Around Town

Projects on land subject to wetlands protection approved

WESTFIELD – Several residents received permission from the Conservation Commission on April 27 for projects on land subject to the Wetlands Protection Act.

Dan Allie’s organic garden on leased land within the riverfront area of Powdermill Brook was granted an agricultural exemption. There had been some question as to whether the portion of the land being farmed had been in continuous agricultural use, as the exemption goes away after five years of non-use. The Commission requested that the garden, composed of 25 foot beds farmed with hand tools, be no closer than 79 feet to the river.

Michael Barna at 360 Prospect St. Ext. received permission to remove a shed and two trees and install a garage within the 100-foot buffer zone to bordering vegetative wetlands. Conditions included installing erosion controls during construction, that any disturbed soil be loomed, seeded and vegetated, and leaving the stumps on two dead trees to be cut down. Installation of ten native plantings and a no mow zone 30 feet from the edge of the wetlands were also conditions on the permit.

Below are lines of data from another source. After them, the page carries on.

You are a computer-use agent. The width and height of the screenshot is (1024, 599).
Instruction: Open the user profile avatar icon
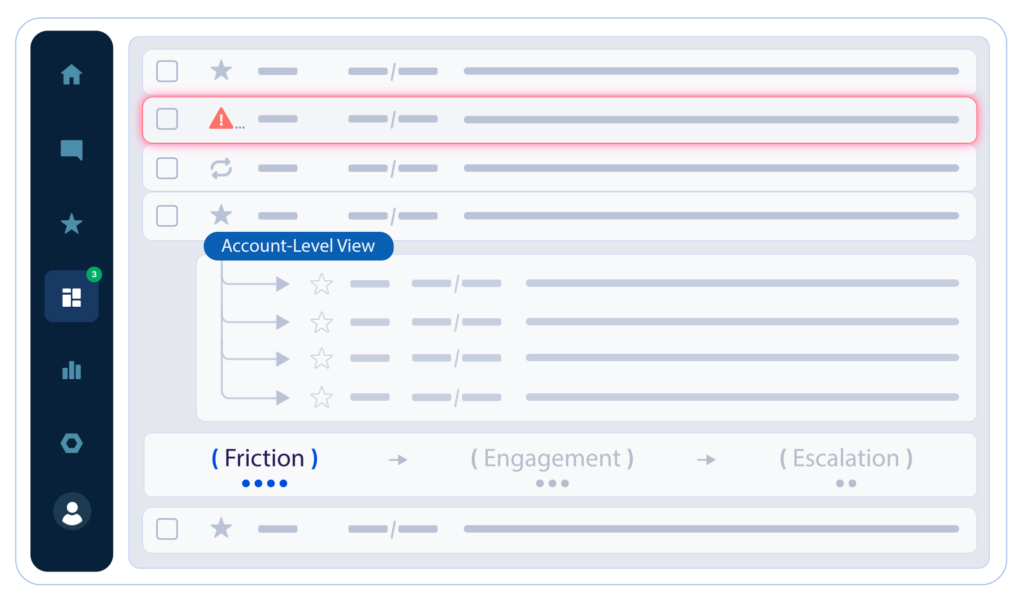(71, 512)

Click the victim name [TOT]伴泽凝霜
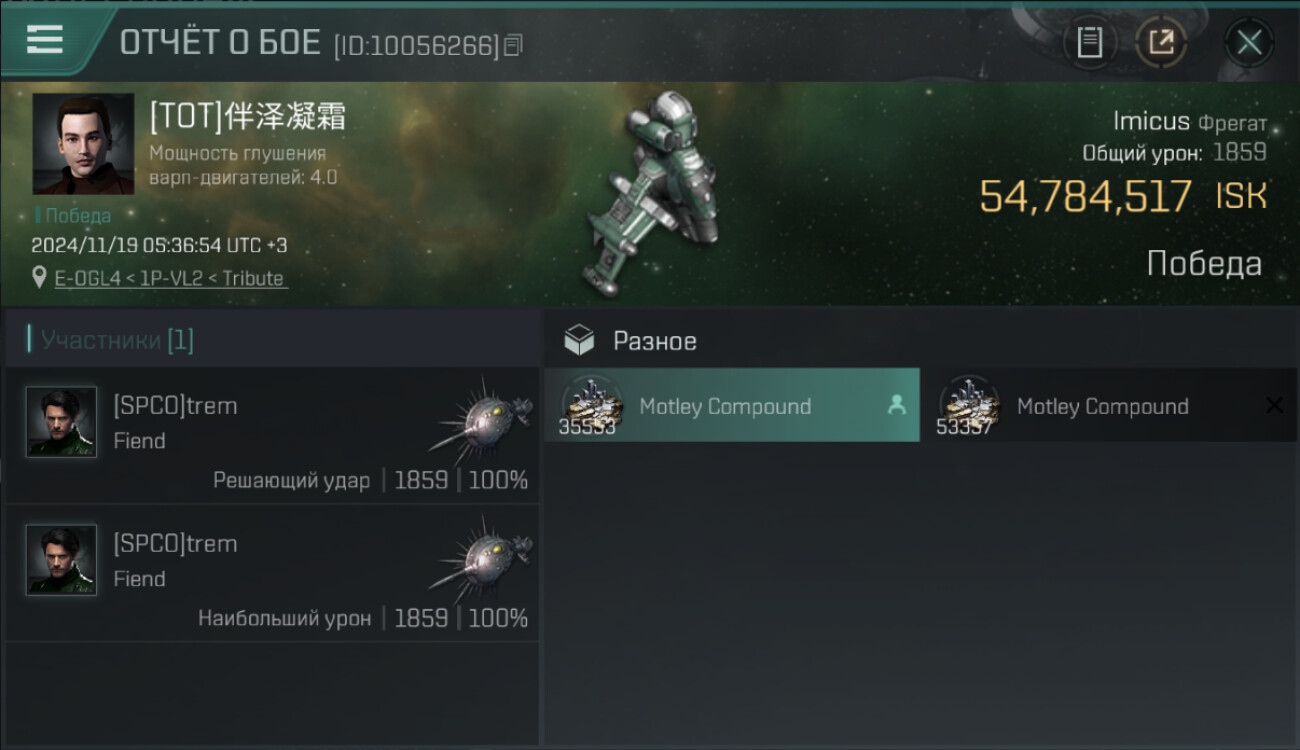click(x=248, y=117)
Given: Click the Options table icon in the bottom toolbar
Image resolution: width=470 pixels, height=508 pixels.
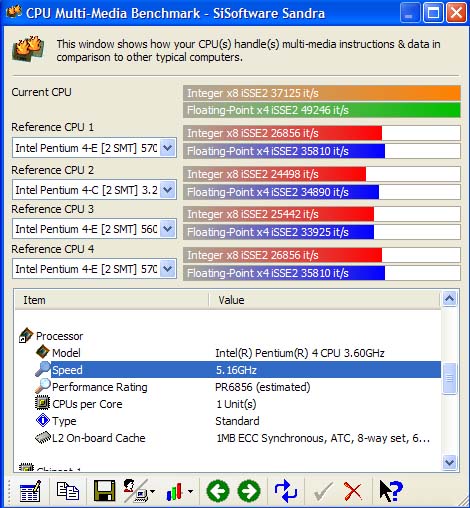Looking at the screenshot, I should point(30,491).
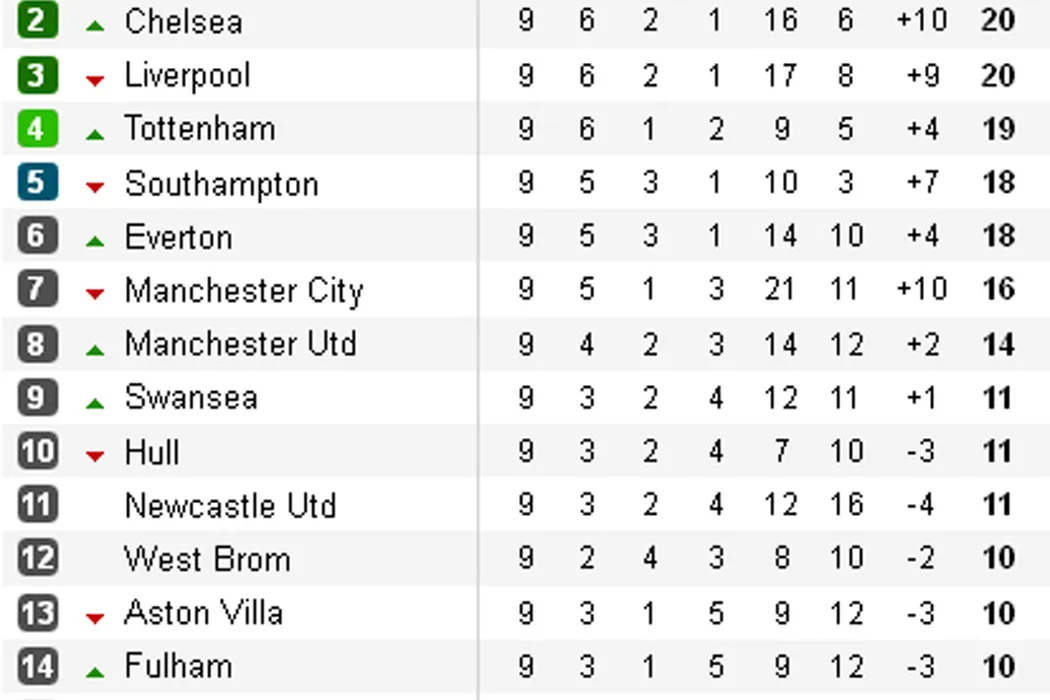Open the Newcastle Utd team page
Screen dimensions: 1050x700
(229, 506)
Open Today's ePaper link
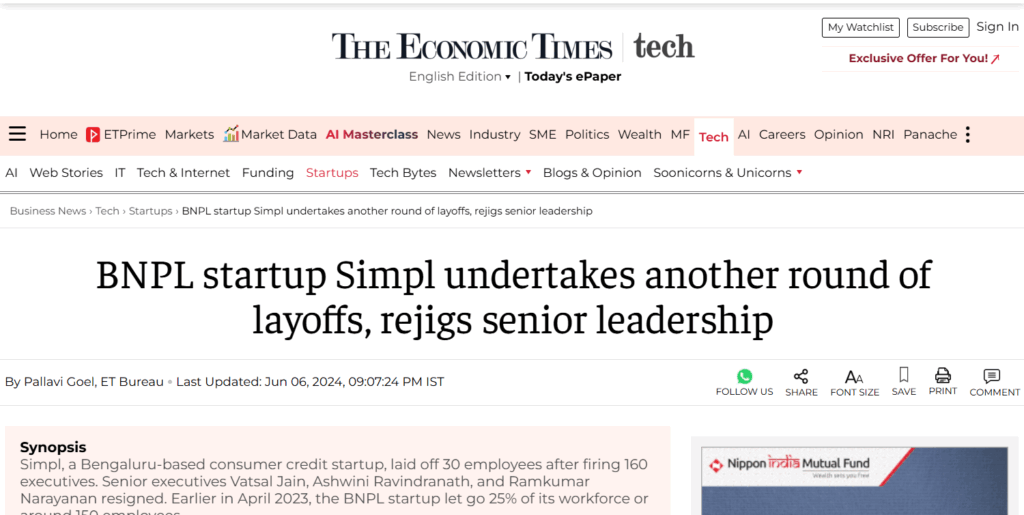This screenshot has width=1024, height=515. pyautogui.click(x=573, y=76)
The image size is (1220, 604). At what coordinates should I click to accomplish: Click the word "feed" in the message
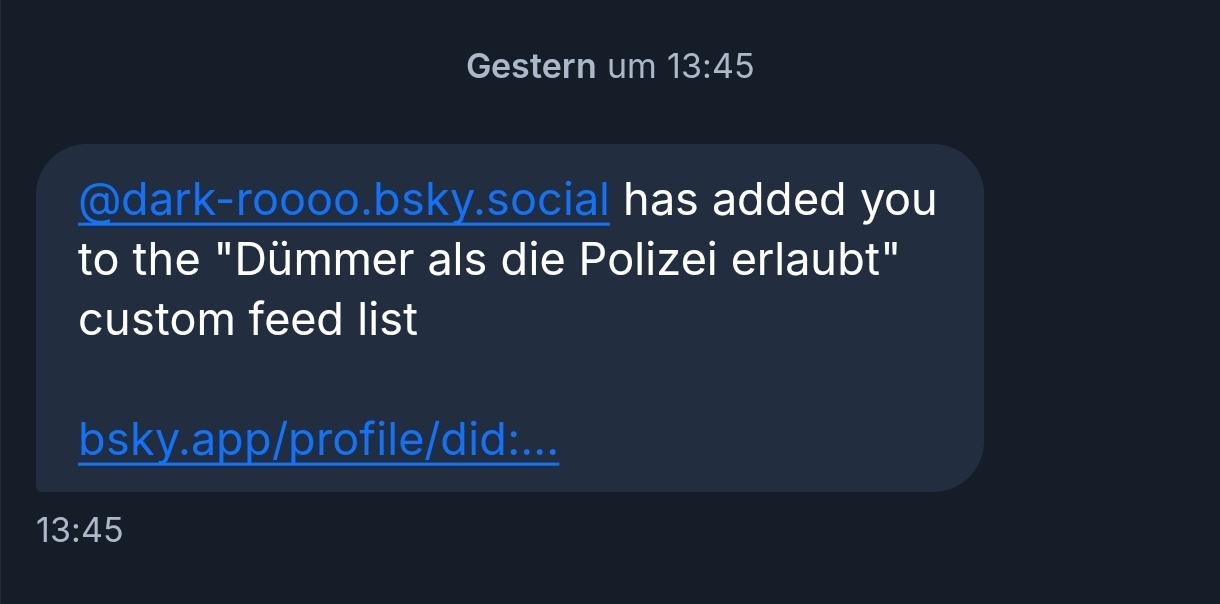291,320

Gene and Diane Turner of 1220 Russell Road received a variance to put in a pool, deck and fencing within the 100-foot buffer zone to an intermittent stream. Diane Turner said they had limited space between the stream and the road, and wanted to take down a shed, vegetate the disturbed area and put up a fence and arbor vitae as borders to the house, which was built in 1785.

Conditions from the committee required erosion controls during construction, the disturbed soil to be loomed, seeded and revegetated with five native shrubs, and a no-mow zone of 25 feet. A decaying sugar maple on the property was permitted to be removed, with the stump to remain in place.

An enforcement plan for Paul and Melissa Ancelli of 36 Janelle Drive to restore an area cleared of vegetation in the 100-foot buffer zone to bordering vegetated wetlands was also approved. The cleared area will be reseeded and the buffer zone restored, and trees that were cut will be replaced with seven native river birch, maple and flowering crabapple and pear.

Conservation Coordinator Meredith Borenstein said she was happy with the written restoration plan. She said the encroachment of the buffer zone occurred on neighbor John Beltrandi’s property, and the owners have put in a request for permission to install a chain link fence in the rear.

Commissioners said the restoration needed to be completed before approval of the fence and a month was reasonable to do the work, after which Borenstein could schedule a site visit for the fencing. Beltrandi agreed with the restoration plan, and asked that the Ancellis sign a hold harmless agreement while completing the work on his property.